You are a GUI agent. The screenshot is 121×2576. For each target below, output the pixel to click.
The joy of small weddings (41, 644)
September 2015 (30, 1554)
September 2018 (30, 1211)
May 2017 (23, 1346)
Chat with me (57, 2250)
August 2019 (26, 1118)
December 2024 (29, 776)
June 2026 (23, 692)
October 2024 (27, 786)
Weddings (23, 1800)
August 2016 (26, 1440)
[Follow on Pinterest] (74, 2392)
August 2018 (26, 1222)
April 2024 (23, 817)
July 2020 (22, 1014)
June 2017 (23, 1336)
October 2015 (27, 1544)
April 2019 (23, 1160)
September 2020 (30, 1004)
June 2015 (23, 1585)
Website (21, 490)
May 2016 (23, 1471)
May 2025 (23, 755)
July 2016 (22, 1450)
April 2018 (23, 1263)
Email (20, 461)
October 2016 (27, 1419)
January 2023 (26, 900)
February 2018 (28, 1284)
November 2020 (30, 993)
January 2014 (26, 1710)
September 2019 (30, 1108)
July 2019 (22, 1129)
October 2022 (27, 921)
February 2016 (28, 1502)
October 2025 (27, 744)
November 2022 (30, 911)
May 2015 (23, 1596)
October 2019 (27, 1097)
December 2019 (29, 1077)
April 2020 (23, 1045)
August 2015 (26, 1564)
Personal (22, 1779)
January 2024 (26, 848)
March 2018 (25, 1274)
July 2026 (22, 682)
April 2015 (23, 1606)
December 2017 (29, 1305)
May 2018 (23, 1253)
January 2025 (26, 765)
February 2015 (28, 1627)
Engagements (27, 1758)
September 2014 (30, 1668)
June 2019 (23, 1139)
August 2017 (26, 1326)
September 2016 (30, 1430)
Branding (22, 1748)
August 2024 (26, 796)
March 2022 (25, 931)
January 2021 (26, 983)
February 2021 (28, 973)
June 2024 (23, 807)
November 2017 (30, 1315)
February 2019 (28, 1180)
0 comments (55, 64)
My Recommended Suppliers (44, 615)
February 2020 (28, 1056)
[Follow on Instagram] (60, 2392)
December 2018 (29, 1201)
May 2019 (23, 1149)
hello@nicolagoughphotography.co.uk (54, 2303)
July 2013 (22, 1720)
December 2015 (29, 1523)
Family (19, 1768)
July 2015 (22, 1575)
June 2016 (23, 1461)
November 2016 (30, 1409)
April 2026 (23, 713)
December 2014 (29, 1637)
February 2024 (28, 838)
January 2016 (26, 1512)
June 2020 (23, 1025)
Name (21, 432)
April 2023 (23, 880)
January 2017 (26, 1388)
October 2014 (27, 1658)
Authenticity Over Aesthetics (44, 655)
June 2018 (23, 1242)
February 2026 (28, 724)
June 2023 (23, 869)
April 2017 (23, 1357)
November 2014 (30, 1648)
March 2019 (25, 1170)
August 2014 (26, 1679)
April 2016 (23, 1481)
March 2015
────
### Task details
Your answer should be the lines of the records that hold the string "August".

### Answer area
August 2019 (26, 1118)
August 2016 (26, 1440)
August 2018 (26, 1222)
August 2015 (26, 1564)
August 2017 (26, 1326)
August 2024 (26, 796)
August 2014 (26, 1679)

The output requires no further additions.